Metals are actually rather sticky, especially towards similar metals. Metal parts have been known to seize together or gall in the vacuum conditions in orbit around the earth. In the early days of space exploration in the 1950s and 60s this fact caused some notable mechanical failures. Therefore metal items in space usually need to receive some kind of nonmetallic coating any area they’re liable to rub or slide against other metal parts. Hinges for example. However using a plastic or ceramic spacer as a bearing works even better.

You can heat two metal plates to dull red hot in a vacuum, then apply pressure. They will slowly fuse into a homogenous solid provided the vacuum is high quality. This is called “diffusion bonding”

So a more instructive question is, what **stops** metals from bonding and sticking to each other on earth, under normal atmosphere?

The reason is that basically all metals have a thin layer of oxides, hydroxides, and absorbed water vapor and nitrogen atoms on their surface. Even gold, while it doesn’t react with the air and form oxide compounds, will still attract legions of air and water molecules onto it’s surface. So you can’t cold weld gold despite it’s softness and unreactivity. Oxides in particular tend to have strong negative surface charges. So they repel each other and prevent metals from bonding.

Even in space you need some kind of process that works to scub off the layer of surface oxdes and other impurities that was formed down in the atmosphere when a spacecraft was being built. But two parts rubbing against each other repeatedly will do.

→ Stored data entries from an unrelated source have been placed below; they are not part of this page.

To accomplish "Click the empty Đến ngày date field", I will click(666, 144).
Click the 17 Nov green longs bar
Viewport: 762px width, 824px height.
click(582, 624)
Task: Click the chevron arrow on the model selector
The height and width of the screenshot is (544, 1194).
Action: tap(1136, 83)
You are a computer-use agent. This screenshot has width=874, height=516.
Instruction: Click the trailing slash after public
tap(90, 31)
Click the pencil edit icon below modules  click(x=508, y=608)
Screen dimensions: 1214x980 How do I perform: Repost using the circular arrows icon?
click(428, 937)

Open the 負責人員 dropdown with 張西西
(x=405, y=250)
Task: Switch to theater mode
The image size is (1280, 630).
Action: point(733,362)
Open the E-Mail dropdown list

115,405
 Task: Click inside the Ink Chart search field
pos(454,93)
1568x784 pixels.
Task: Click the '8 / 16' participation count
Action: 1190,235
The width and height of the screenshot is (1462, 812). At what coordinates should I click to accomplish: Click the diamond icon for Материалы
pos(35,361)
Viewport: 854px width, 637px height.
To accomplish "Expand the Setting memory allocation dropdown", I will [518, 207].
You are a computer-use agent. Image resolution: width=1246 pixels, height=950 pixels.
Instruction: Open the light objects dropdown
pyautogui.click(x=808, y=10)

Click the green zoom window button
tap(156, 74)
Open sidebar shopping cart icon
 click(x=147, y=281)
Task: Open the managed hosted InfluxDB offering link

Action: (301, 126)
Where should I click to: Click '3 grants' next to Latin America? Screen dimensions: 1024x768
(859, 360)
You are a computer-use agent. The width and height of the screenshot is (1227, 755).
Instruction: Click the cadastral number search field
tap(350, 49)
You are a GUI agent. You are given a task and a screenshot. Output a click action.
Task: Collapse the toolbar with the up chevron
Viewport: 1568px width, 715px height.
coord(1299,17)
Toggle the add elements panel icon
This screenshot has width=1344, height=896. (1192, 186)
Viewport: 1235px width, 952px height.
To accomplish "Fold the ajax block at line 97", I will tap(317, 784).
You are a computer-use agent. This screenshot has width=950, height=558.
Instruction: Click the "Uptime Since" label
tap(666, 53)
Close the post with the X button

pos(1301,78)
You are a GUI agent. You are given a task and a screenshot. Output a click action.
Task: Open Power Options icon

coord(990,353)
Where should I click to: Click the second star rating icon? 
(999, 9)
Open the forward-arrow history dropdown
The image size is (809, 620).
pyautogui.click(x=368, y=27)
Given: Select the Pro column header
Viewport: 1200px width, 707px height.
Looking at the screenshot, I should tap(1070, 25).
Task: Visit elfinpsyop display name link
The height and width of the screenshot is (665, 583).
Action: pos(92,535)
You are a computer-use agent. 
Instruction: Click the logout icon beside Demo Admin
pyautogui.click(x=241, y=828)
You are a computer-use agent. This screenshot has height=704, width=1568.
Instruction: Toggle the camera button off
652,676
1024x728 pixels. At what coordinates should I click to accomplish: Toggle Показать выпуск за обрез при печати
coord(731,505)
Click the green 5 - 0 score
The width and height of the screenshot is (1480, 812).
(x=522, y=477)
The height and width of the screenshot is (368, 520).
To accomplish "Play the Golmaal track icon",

Since before recorded history, smiths have taken advantage of this kind of solid state welding. You can apply a *flux* to two iron or copper objects when they’re red hot. This is a mixture of salts such as fluorite, borax, table salt, some fine sand, and burned lime that can dissolve metal oxides like iron or copper oxide, and also slowly etch the metal surface. The etching action removes metal atoms from the surface before a layer of oxides can reform. Once the flux is applied, it melts, after more heating in the forge, the two items are vigorously hammered together and fuse well below the melting point of the metal.